Item position entries:
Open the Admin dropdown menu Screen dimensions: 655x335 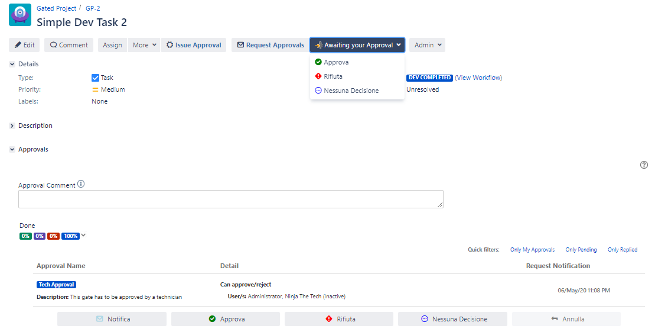point(427,45)
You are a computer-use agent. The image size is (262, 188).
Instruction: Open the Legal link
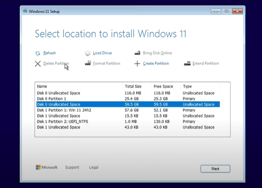tap(94, 167)
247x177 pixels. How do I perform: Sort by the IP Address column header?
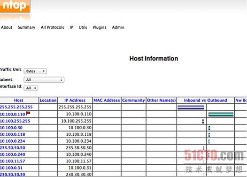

Exercise instructions
Return the rows above, unchanged, starting from the line containing "You are a computer-use" and continuing through the end of the rows, including both ends. Leave the pictures out of your answer.

Right answer
You are a computer-use agent. The image size is (262, 188).
Instruction: Open the Legal link
tap(94, 167)
247x177 pixels. How do I perform: Sort by the IP Address column header?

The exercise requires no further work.